Oddments: The Mostly-Forgotten Exploits of Ray Stannard Baker

Updated: Mar 5, 2019

Wooo, special collaborative post! 

In this special holiday installment, I teamed up with Antonella Inserra in this companion post for her video on Christmas Island, to talk about one of my favorite subjects: long-forgotten and usually terrible white men of history.


So there we were, in a brauhaus in Philadelphia, surrounded by gamers. They’re all drinking and talking about something called Root. Me, I’m tired from the long drive and just want to eat my schnitzel. Then Nella (you probably know Nella, she explains things) starts talking about some place called Christmas Island and the super-romanticized book written about its discovery by a mysterious early twentieth century fellow with the improbable name of Sturgis B. Rand.
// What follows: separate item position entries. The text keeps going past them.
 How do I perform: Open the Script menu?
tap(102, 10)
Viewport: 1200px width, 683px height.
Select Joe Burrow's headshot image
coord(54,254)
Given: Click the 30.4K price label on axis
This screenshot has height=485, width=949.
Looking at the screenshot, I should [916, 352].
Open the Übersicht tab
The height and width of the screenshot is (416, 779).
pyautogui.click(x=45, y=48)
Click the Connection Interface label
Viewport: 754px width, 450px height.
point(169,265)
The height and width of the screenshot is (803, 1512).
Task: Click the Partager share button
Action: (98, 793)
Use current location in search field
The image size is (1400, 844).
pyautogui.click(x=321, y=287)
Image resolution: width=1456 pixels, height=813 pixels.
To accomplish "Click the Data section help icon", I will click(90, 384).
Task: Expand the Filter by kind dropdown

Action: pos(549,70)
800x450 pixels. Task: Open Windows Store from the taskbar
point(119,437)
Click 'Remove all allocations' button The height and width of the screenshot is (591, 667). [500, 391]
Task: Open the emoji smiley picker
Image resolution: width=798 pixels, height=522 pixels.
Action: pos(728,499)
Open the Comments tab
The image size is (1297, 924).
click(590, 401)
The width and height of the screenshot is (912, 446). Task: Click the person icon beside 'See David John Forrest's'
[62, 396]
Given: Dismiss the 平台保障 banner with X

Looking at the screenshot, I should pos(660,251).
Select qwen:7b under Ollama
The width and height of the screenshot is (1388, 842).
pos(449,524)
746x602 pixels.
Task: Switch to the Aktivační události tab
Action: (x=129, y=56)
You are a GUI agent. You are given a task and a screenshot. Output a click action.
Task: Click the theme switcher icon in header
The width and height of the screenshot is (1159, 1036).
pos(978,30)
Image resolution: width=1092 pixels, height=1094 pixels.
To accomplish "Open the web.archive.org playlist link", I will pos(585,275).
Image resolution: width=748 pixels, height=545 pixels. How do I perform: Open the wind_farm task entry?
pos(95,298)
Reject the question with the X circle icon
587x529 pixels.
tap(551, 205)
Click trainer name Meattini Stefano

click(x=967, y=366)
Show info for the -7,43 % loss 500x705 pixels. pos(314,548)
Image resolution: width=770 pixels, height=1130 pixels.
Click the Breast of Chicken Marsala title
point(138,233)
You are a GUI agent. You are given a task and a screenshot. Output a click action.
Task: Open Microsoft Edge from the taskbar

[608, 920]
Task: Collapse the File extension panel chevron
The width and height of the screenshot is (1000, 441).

“I can’t find out anything about him!” she said mournfully over her beer.

I swallowed a mouthful of potato pancake and pulled out my phone.

Now, if there's one thing I’m very good at (besides writing odd fiction in search of an audience), it’s finding dead people.

That came out creepier than I meant it to. Let me rephrase:

One of my hobbies is genealogical research. I’ve spent the last ten years or so tracing a number of families through census records, immigration lists and newspaper articles. I’ve built family trees, tracked down biological parents, and gotten quite a few plot bunnies for myself. So I was confident that I could uncover Nella’s mystery author. 

After ten minutes of interneting (half of that spent arguing with the brauhaus’s wifi signal), I found him. 

Friends, meet the elusive Mr. Sturgis B. Rand, once better known as Ray Stannard Baker. 

And I say ‘once better known’ because there was a time in the history of our nation where the name of Ray Stannard Baker, and of his more commonly-used pseudonym David Grayson, was actually kinda famous.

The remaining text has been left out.